August 18, 2024

"Allison Zuckerman was 27 and working in her cramped apartment in Williamsburg, Brooklyn, when the mega-collectors Donald and Mera Rubell discovered her..."

"... buying more than 20 pieces. (She stashed dirty clothes under the bed before their visit.) Since 2021, her work has sold at auction 59 times, a remarkably high volume for a young artist. 'It feels very out of body,' Zuckerman said of watching auctions. 'Everything that went into that painting — the discoveries, resolving that one corner, that brushstroke that really brought the whole thing together — isn’t what’s being talked about.' While Zuckerman said most of her paintings sold at a solo exhibition in June for $35,000 to $65,000, she couldn’t ignore the auction debacle for 'Woman With Her Pet' that same month: Someone tagged her in an Instagram post about the 91 percent price drop while she was on her honeymoon.... Today, she’s making a new body of work about losing control of her paintings in the market. 'Reclaiming it is the only way I can have a sense of agency,' she said."

From "Young Artists Rode a $712 Million Boom. Then Came the Bust. Artists saw six-figure sales and heard promises of stardom. But with the calamitous downturn in the art market, many collectors bolted — and prices plummeted" (NYT).

"Woman With Her Pet" sold for $212,500, then, 3 years later, brought only $20,160. 

You can see a lot of Allison Zuckerman paintings — including "Woman With Her Pet" — here.

I thought it would be funny if — instead of embedding an image of Zuckerman's "Woman With Her Pet" — I got Grok to produce something like that. Grok was TERRIBLE at this task. Here are my prompts, each of which produced — as you can tell from my tone — a frustratingly bad image:

1. "Make a painting in a crazy colorful style based on Picasso that shows a view of a woman seated with a little dog on her lap."

2. "The woman should be facing forward, her face and hair and clothes should be broken up in a chaotic way, and the dog should not be cute or realistic at all."

3. "No no no. This is far too realistic. I want cubism, and I want absolutely no conventional or cute beauty in the woman or the dog. Think Picasso!"

4. "The woman and the dog should be ugly in a disturbing and chaotic way that challenges the viewer and does not bring any serenity or calm or interest in having a sexual relationship."

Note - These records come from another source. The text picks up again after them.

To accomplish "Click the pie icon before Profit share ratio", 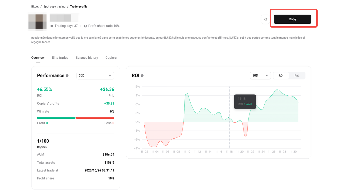I will [x=85, y=26].
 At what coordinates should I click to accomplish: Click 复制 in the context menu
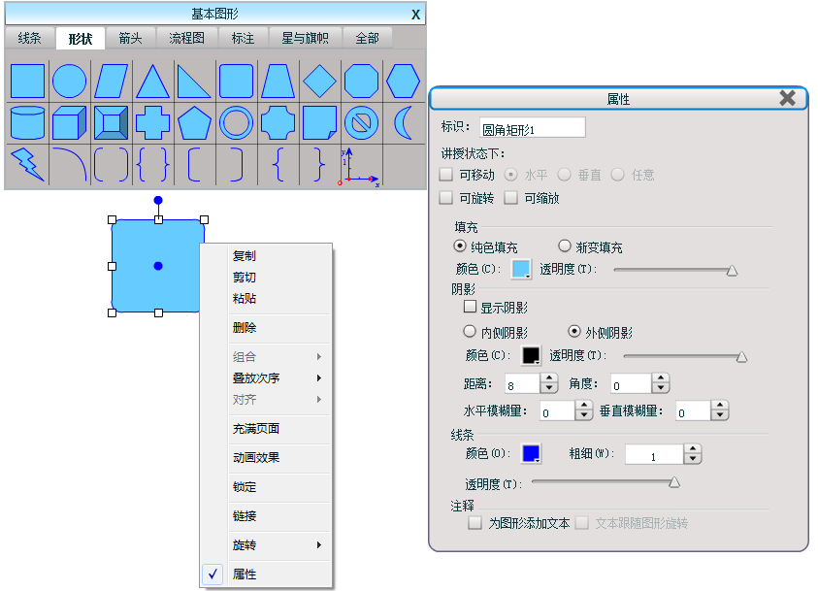245,256
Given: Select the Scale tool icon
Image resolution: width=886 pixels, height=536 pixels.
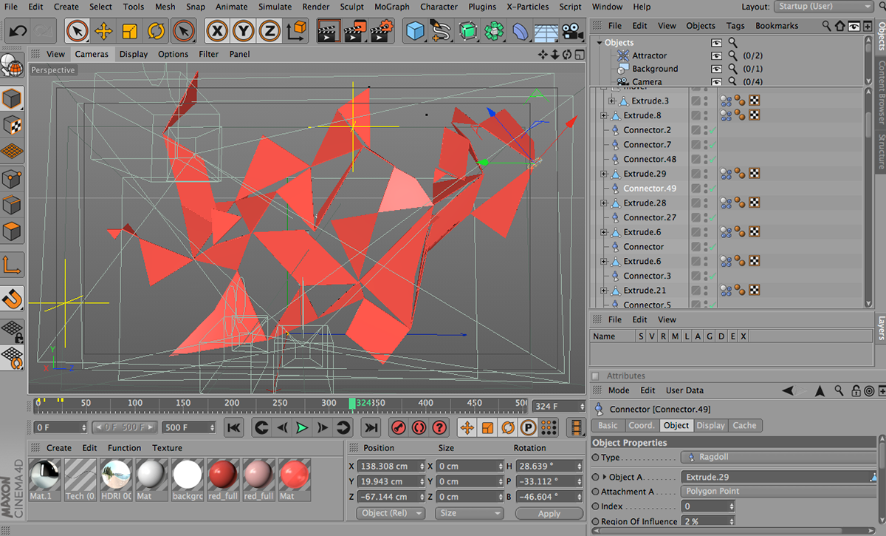Looking at the screenshot, I should click(x=130, y=31).
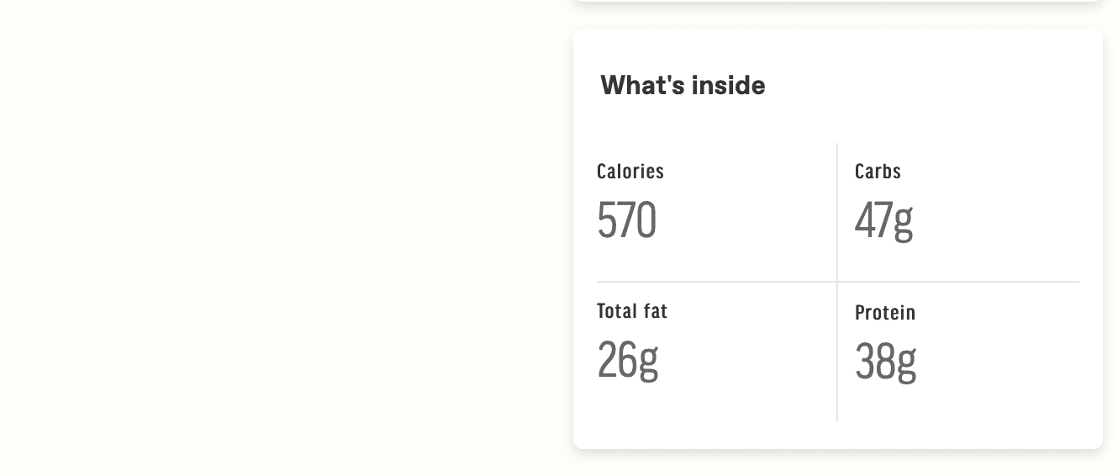Click the bottom edge of the card above
1118x476 pixels.
[x=838, y=1]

5. "No. You are still relying on conventional beauty but just making the woman seem to have a challenging demeanor. I need the painting to be challenging and you must make the painting painterly, not suggestive of realistic 3D space."

6. "Eradicate everything photographic and destroy all interest in feminine and canine beauty. Make it look forthrightly like a painting, something that has the thickness of a layer of paint."

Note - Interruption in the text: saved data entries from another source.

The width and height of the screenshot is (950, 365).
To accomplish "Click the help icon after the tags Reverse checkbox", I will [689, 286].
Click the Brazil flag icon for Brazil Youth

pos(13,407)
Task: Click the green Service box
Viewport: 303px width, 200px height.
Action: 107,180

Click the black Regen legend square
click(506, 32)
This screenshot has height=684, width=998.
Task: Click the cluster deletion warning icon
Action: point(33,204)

Scroll down for the responses to prompts 1 through 5. The response to 6 was: "Something went wrong while responding to your request."

I responded: "I take that as a concession that you cannot provide an image consistent with my prompts," and Grok admitted that "when it comes to painting a picture that's as chaotic as a Picasso on a bad day, I'm afraid I'm more of a verbal artist than a visual one." 

Yeah, you know, even though I have hundreds of my own paintings and drawings around the house, I too am more of a verbal artist than a visual one, I'm afraid.

Here are prompts 1 though 5 and the Grok response:

 

   

 


58 comments:

RCOCEAN II said...

Maybe Grok would've understood better if you'd used the word "cartoonish"

Ann Althouse said...

"Maybe Grok would've understood better if you'd used the word "cartoonish""

I can't even understand that. What would be more likely to get it to stop doing that thing I wanted it not to do — to say be MORE cartoonish or LESS cartoonish?

RCOCEAN II said...

oh, I thought the problem was Grok kept giving you almost photographic female faces instead of unrealistic ones like the kind in cartoons and posters. Or abstract art.

Dagwood said...

Yeah. I hear that Hunter's paintings aren't selling so hot these days either.

wild chicken said...

Haha grok can't do it? Humanity FTW.

Eric the Fruit Bat said...

I'd pay money to see the baby that results from Allison Zuckerman and Alain Delon's sperm.

Mark said...

Grok seems to default to white people, models, and cleavage.

Basically Elon's taste.

Chris said...

Her art dropped in value because it's sh*t art. Can any of you imagine hanging any of that drek in their own home? There is little to no beauty in that art.

Paddy O said...

Money laundering needs less extra steps nowadays

Jupiter said...

What you are doing is called "cruising parameter space". You change your entire prompt each time, so you can't really tell what caused any particular change. Try just repeating the original prompt, with one word changed. Take out "crazy", for example. Although I have to say, the first one is the best. Nice rack!

Ann Althouse said...

"oh, I thought the problem was Grok kept giving you almost photographic female faces instead of unrealistic ones like the kind in cartoons and posters."

Grok is giving me stuff that is simultaneously photographic and cartoonish. I would describe its style as like highly *filtered* photographs — filtered for conventional beauty. It's like Instagram. You begin with a photograph but you process it. I think the results are very much like the way women are drawn in superhero cartoons.

Ann Althouse said...

Compare Zuckerman's "Woman With Her Pet": https://www.mutualart.com/Artwork/Woman-with-her-Pet/FB0CD13E7ABFEEB084AF30C65DE02E6D

I was trying to get something at that level of distortion of reality.

Ann Althouse said...

"You change your entire prompt each time, so you can't really tell what caused any particular change"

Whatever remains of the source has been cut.